# Technical Data Extraction: Performance vs. Effective Context Length
## 1. Component Isolation
* **Header/Legend:** Located in the top-left quadrant. Contains three identifiers.
* **Main Chart Area:** A scatter/line plot with a logarithmic X-axis and linear Y-axis. It features a dense collection of semi-transparent lines and a series of highlighted red data points.
* **Axes:**
* **Y-Axis (Vertical):** Labeled "Normalized Performance". Range: -3 to 3.
* **X-Axis (Horizontal):** Labeled "Effective Context Length". Logarithmic scale ranging from $10^2$ to approximately $5 \times 10^6$.
## 2. Legend and Label Extraction
* **Legend Location:** [x=0.05, y=0.85] (Top-left corner).
* **DRAG (Blue Triangle):** Represented by light blue lines with triangular markers.
* **IterDRAG (Green Triangle):** Represented by light green lines with triangular markers.
* **Optimal Config (Red Circle):** Represented by solid red circular points.
* **Dashed Grey Line:** (Unlabeled in legend) Represents the upper frontier or trend line of the optimal configurations.
## 3. Data Series Analysis and Trend Verification
### Series 1: DRAG (Blue Lines)
* **Visual Trend:** These lines generally occupy the lower-left to middle-right section of the graph. They show a positive correlation between context length and performance, but they saturate or plateau earlier than the green series, generally staying below a Normalized Performance of 1.0.
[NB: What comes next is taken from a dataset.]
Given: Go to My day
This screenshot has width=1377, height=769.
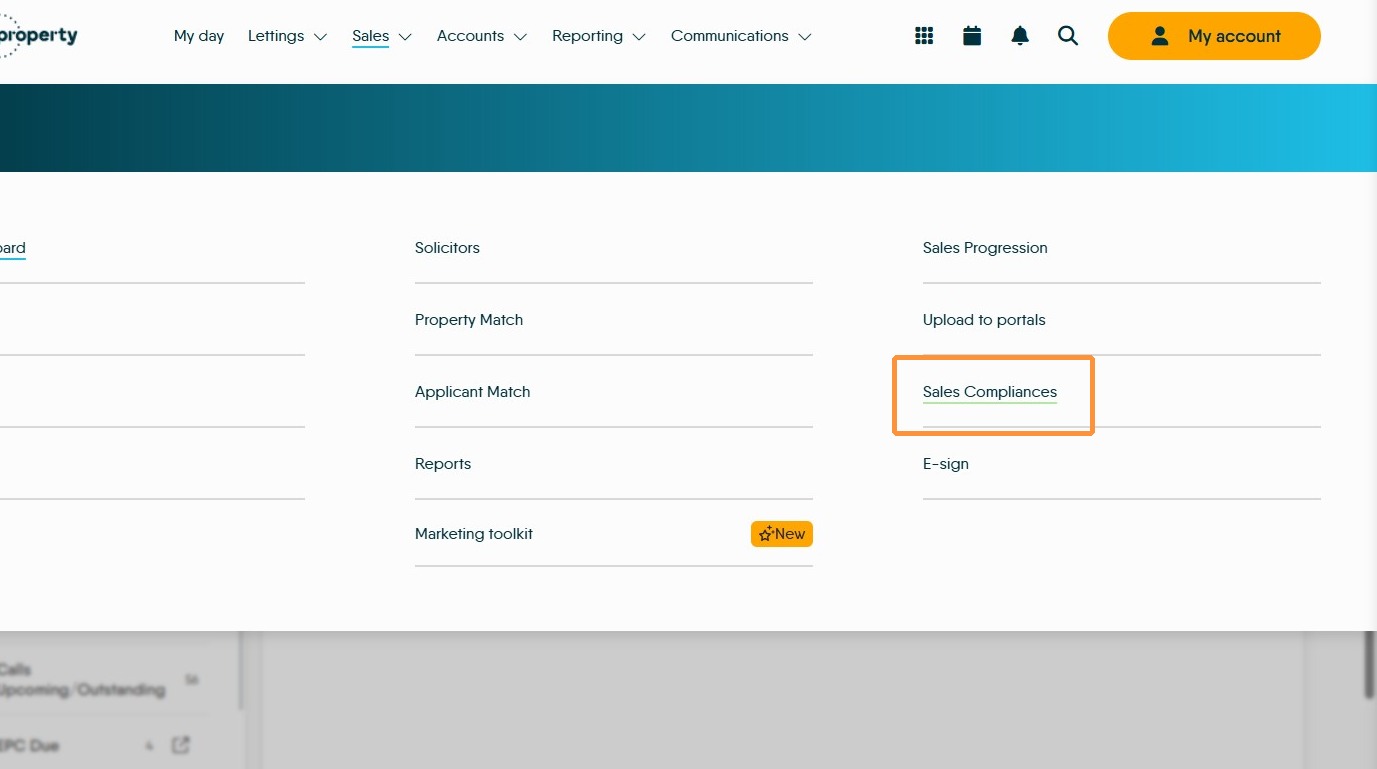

* **Range:** Predominantly active between $10^2$ and $5 \times 10^5$ Effective Context Length.
### Series 2: IterDRAG (Green Lines)
* **Visual Trend:** These lines begin appearing prominently around $5 \times 10^3$ context length. They slope upward more aggressively than the blue series at higher context lengths, reaching higher Normalized Performance values (up to ~2.0).
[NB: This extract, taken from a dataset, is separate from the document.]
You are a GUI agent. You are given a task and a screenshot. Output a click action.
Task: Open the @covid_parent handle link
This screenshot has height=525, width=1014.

* **Range:** Predominantly active between $5 \times 10^3$ and $5 \times 10^6$ Effective Context Length.
### Series 3: Optimal Config (Red Dots)
* **Visual Trend:** These points track the maximum performance achieved at various context lengths. They follow a logarithmic upward trajectory, closely tracked by a dashed grey trend line.
* **Key Data Points (Approximate):**
* $10^2$: ~ -1.4
* $5 \times 10^2$: ~ -1.1
* $10^3$: ~ -0.4
* $5 \times 10^3$: ~ +0.4
* $10^4$: ~ +0.5
* $10^5$: ~ +1.4
* $5 \times 10^5$: ~ +1.9
* $10^6$: ~ +1.9
## 4. Structural Data Representation
| Effective Context Length (X) | Approx. Max Normalized Performance (Y) | Dominant Method at Frontier |
| :--- | :--- | :--- |
| $10^2$ | -1.4 | DRAG (Blue) |
| $10^3$ | -0.4 | DRAG (Blue) |
| $10^4$ | +0.5 | Transition (Blue/Green) |
| $10^5$ | +1.4 | IterDRAG (Green) |
| $10^6$ | +1.9 | IterDRAG (Green) |
## 5. Technical Summary
The chart illustrates the scaling behavior of two methods, **DRAG** and **IterDRAG**, regarding **Normalized Performance** as **Effective Context Length** increases.
1. **Scaling:** There is a clear logarithmic scaling law, indicated by the dashed grey line, where performance increases as context length grows.
2. **Method Superiority:** DRAG (blue) is the primary contributor to performance at shorter context lengths ($< 10^4$). IterDRAG (green) becomes the superior method for high-context scenarios ($> 10^4$), achieving the highest overall performance scores.
3. **Saturation:** Performance appears to begin leveling off as it approaches $10^6$ context length, with the "Optimal Config" points clustering around a Normalized Performance value of 2.0.